Putative pathways regulating cerebral blood flow during hypoxia. Increased temperature, erythrocyte deformation, and the conformational change concomitant to transition of oxy- to deoxyhemoglobin all signal erythrocyte mediated release of ATP (16, 49, 104, 173). Released ATP can then bind to the erythrocyte P2X₇ receptor in an autocrine fashion to induce erythrocyte mediated EET release (101), which will increase vascular smooth muscle cell K⁺ channel conductance (59). The released ATP also binds endothelial P2Y₂ receptors to initiate a signal cascade involving NO and potentially PGs (212).

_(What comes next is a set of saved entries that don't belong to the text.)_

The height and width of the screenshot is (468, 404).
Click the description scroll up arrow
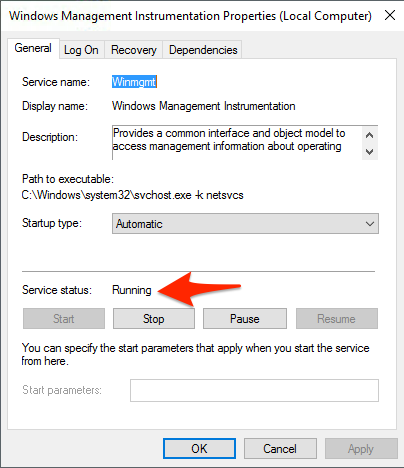coord(369,135)
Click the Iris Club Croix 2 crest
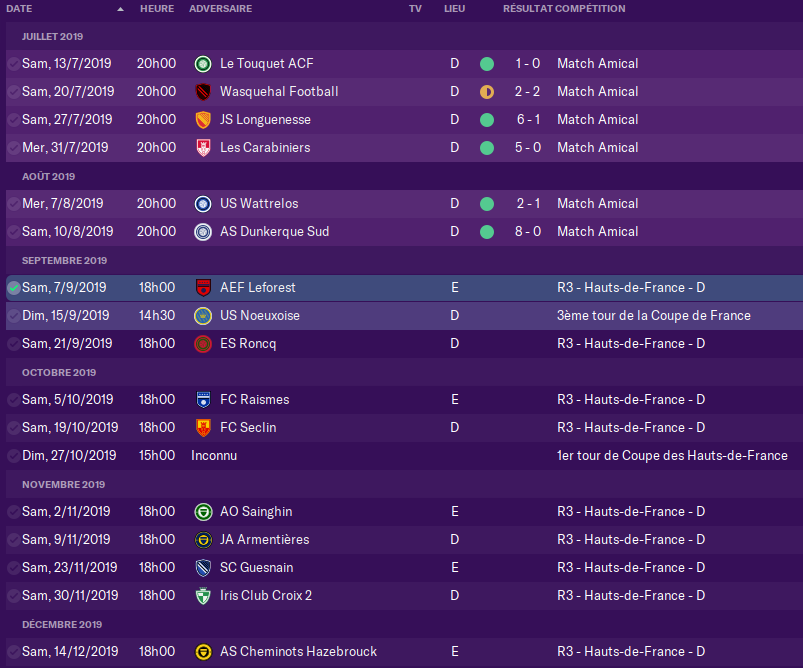This screenshot has width=803, height=668. 203,596
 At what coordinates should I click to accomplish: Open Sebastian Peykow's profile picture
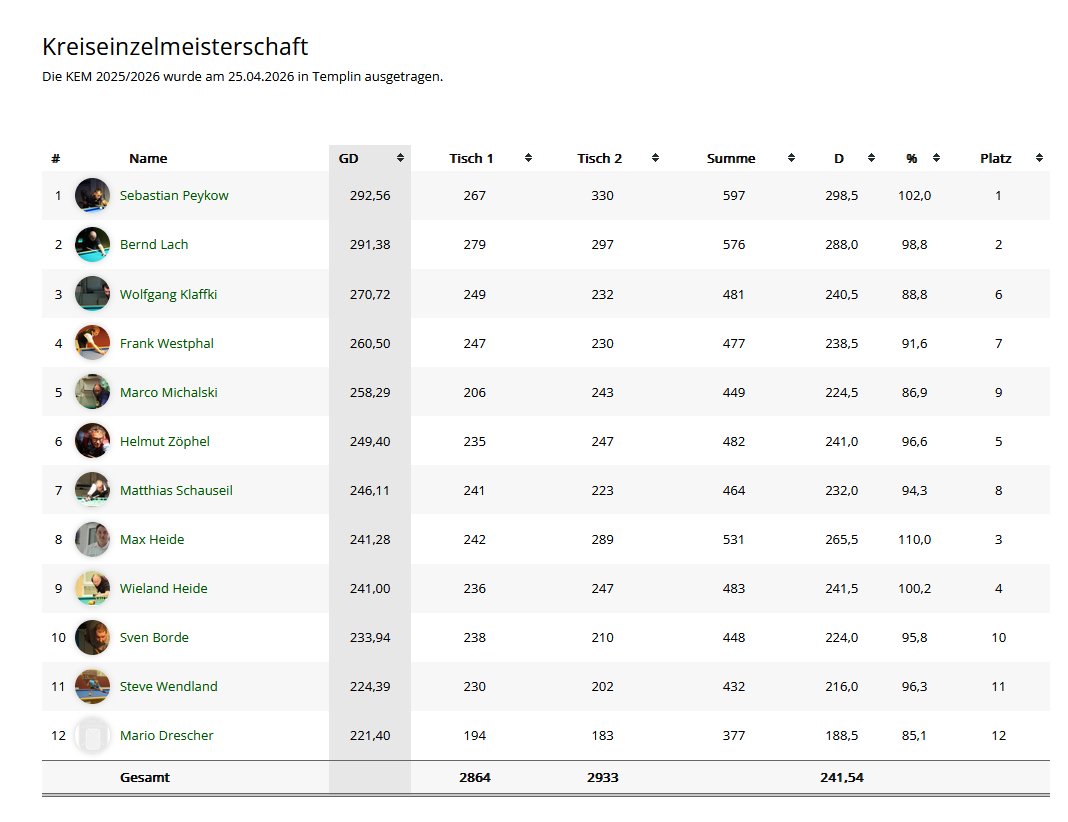pyautogui.click(x=92, y=196)
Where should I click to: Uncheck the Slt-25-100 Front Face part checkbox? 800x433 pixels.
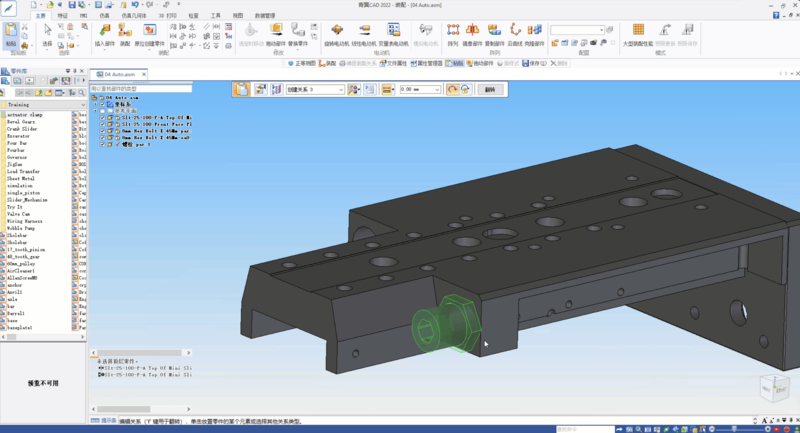coord(103,124)

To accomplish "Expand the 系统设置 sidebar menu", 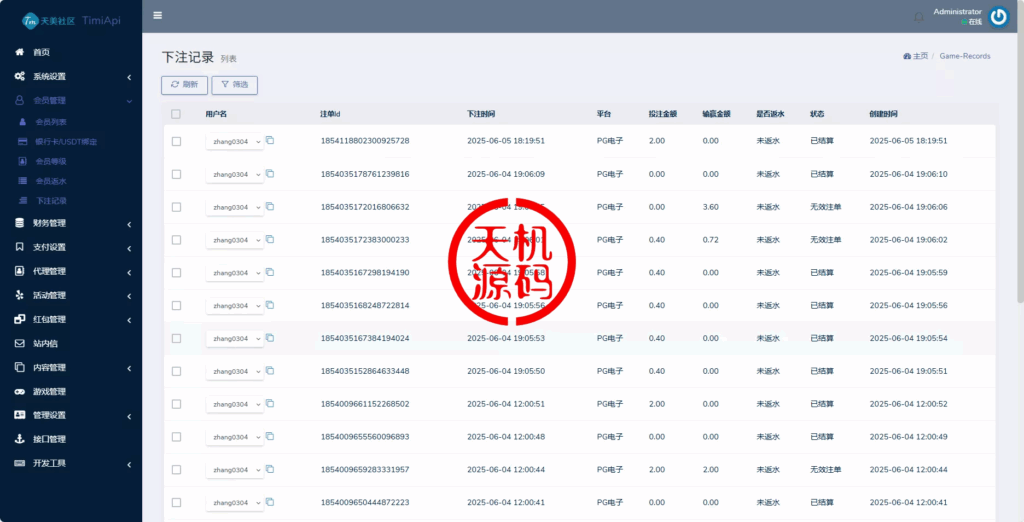I will [70, 77].
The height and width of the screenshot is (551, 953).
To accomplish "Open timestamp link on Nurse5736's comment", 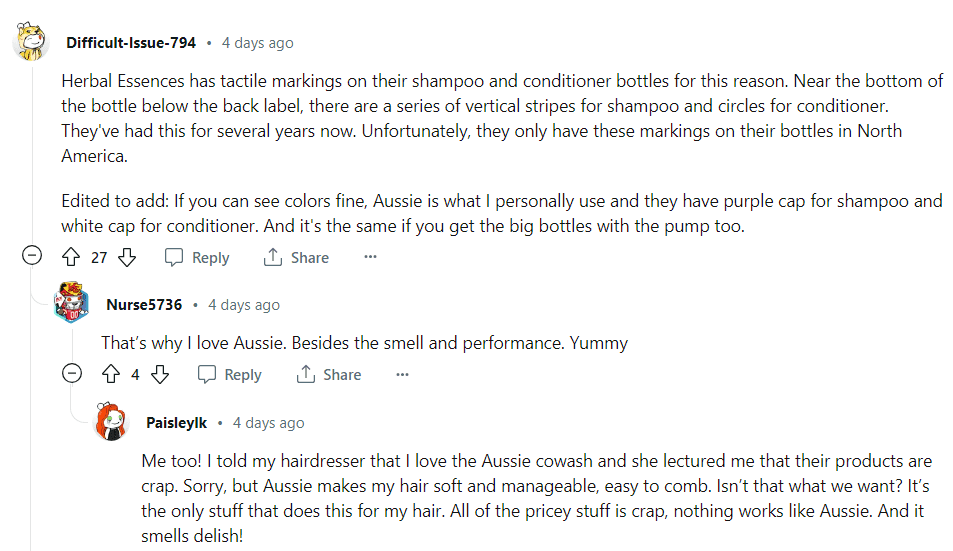I will pyautogui.click(x=244, y=305).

Moreover, ATP will break down into AMP and subsequently adenosine (58) that will also exert a vasodilatory effect on vascular smooth muscle through binding adenosine A_2A receptors (71, 103), increasing cAMP levels (136, 161) and also through increasing inward rectify potassium channel conductance (71). Prostaglandins, if implicated, bind IP and EP receptors (35) which increases intracellular cAMP (133). NO, derived from the endothelium, through the nitrite reductase activity of erythrocytes (30), and S-nitrosohemoglobin (117, 174) will lead to increased guanylate cyclase activity and cGMP (145) as well as directly increase K⁺ channel conductance (20). Cyclic nucleotides will upregulate cAMP-dependent protein kinase (PKA) and cGMP-dependent protein kinase (PKG) activity, which act to inhibit myosin light chain kinase (MLCK; 1), and therefore, reduce smooth muscle tone (107). Cyclic nucleotides will also increase potassium channel conductance (172), with increased potassium efflux hyperpolarizing cells and reducing activity of voltage-gated Ca²⁺ channels (134). Overall, ATP leads to vasodilation that can be conducted through gap junctions (41, 102). Green arrows represent activation of a downstream factor, and red arrows represent inhibition of downstream factors.

Fig. 9.

Differential changes in cerebral blood flow (CBF) during hypoxemic hypoxia and hemodilution and the impact on cerebral oxygen delivery (CDO₂) in animals. The CBF response to both hypoxemic hypoxia and hemodilution in animals is presented (181, 182). Despite similar reductions in Ca_O2 between conditions, the CBF response (%Δ from baseline) is ∼100% greater during hypoxemic hypoxia than hemodilution. Consequently, CDO₂ is reduced during hemodilution but not hypoxemic hypoxia.